## WHAT YOU SHOULD DO
In the data below, how many lines contain the string "image"? Give only the figure.

## MATERIAL FOR THE TASK
○ ○ ○ ○

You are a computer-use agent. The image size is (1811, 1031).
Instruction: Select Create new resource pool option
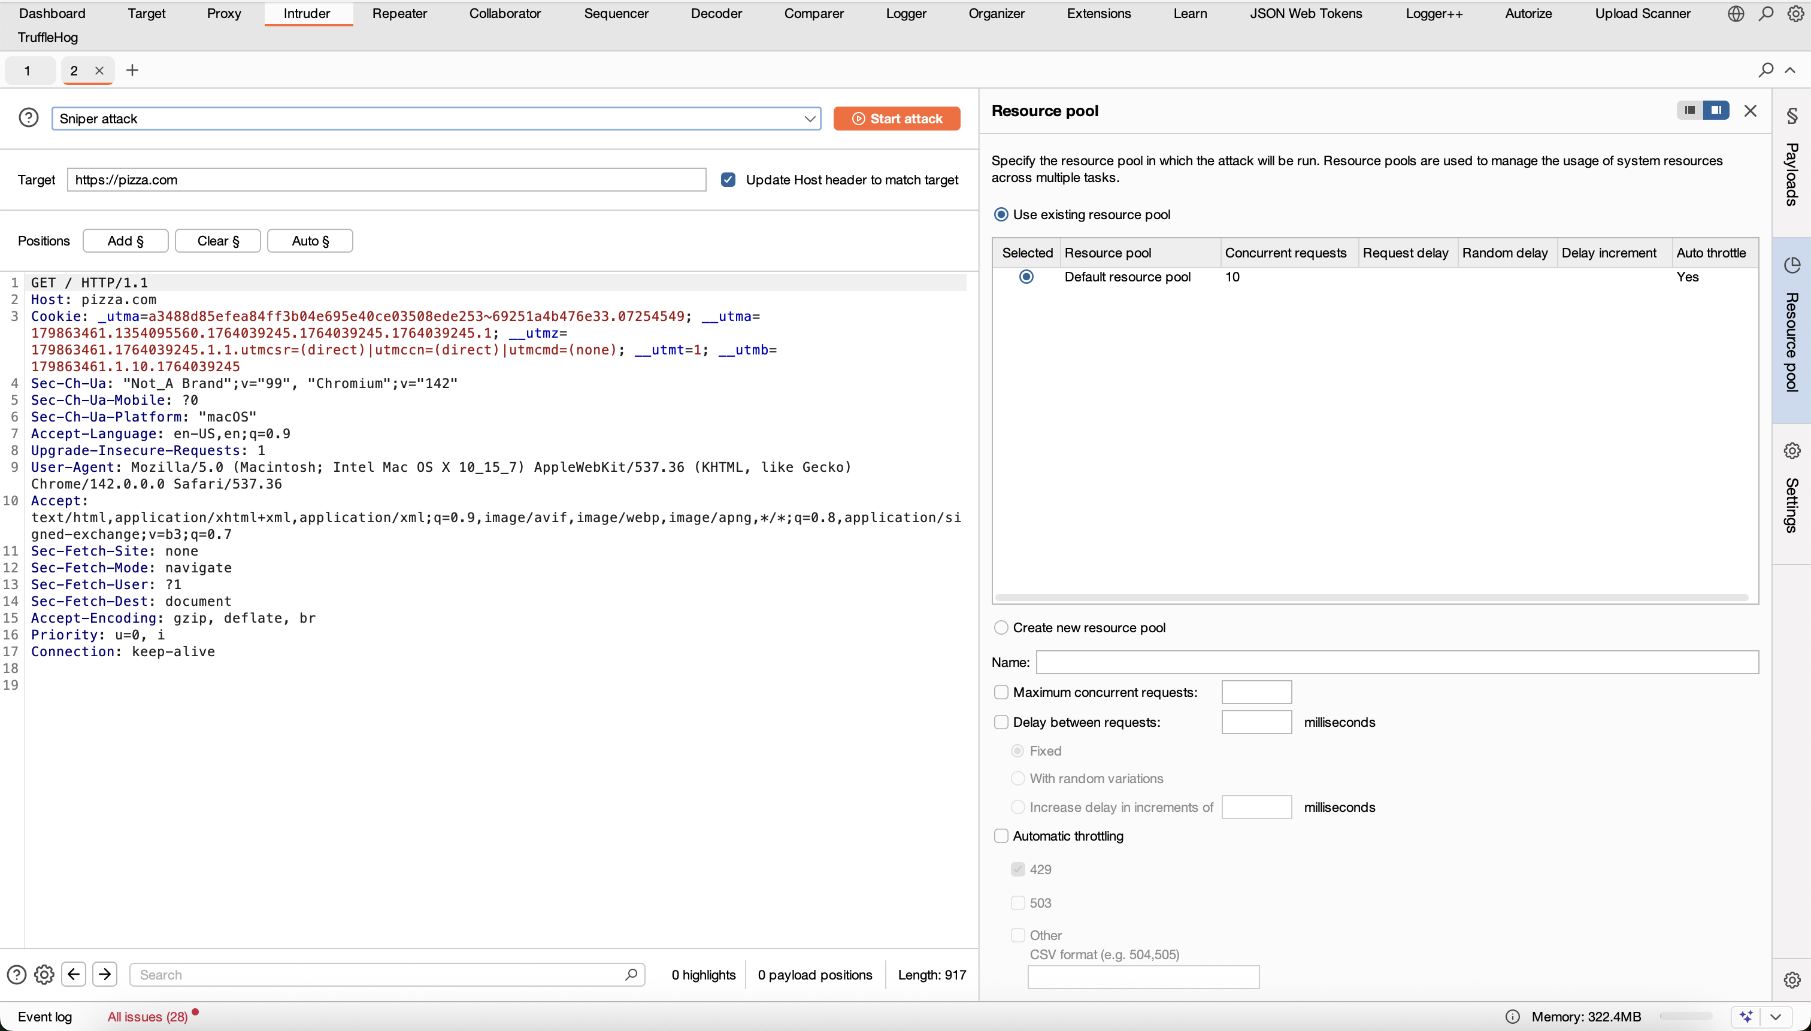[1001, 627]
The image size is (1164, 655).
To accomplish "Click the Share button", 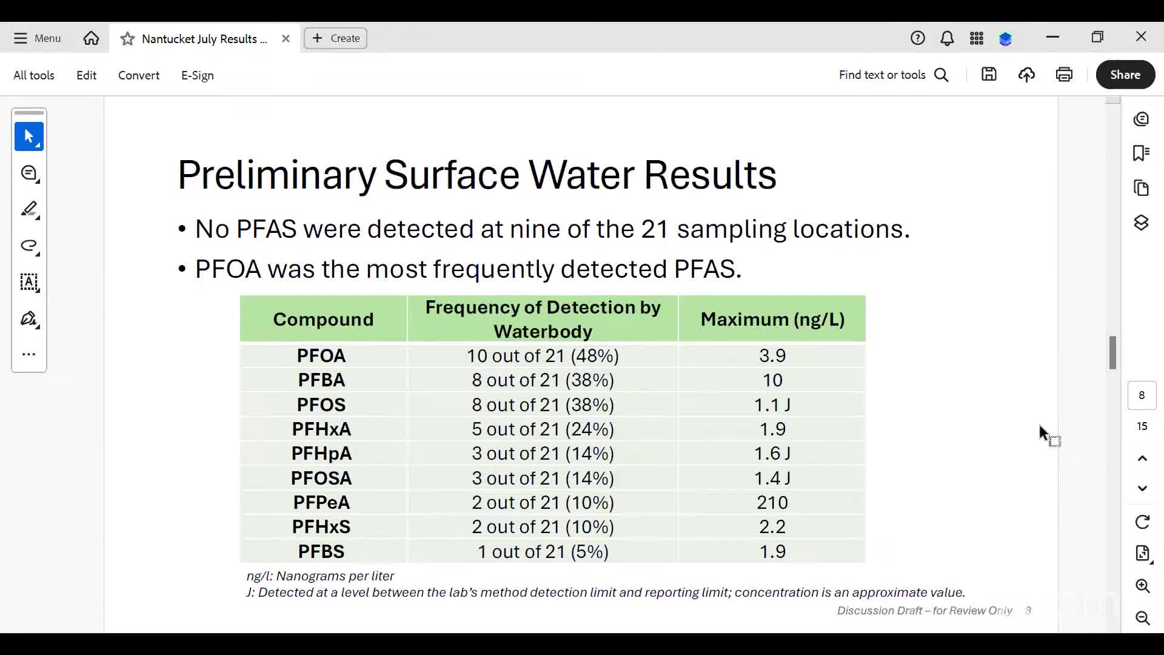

○ ○ ○ ○

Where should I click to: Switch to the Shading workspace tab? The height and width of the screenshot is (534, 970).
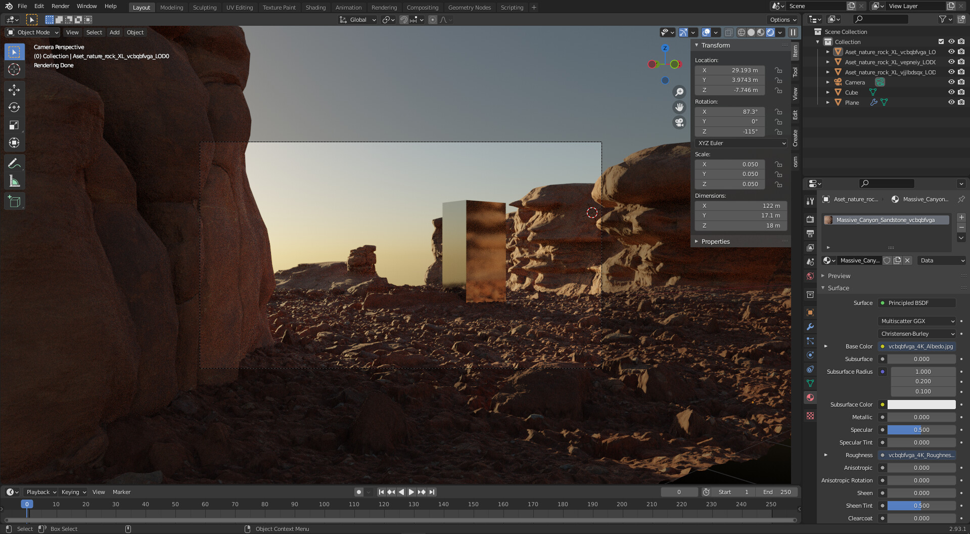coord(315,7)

○ ○ ○ ○

## RESPONSE TO THIS EXERCISE
2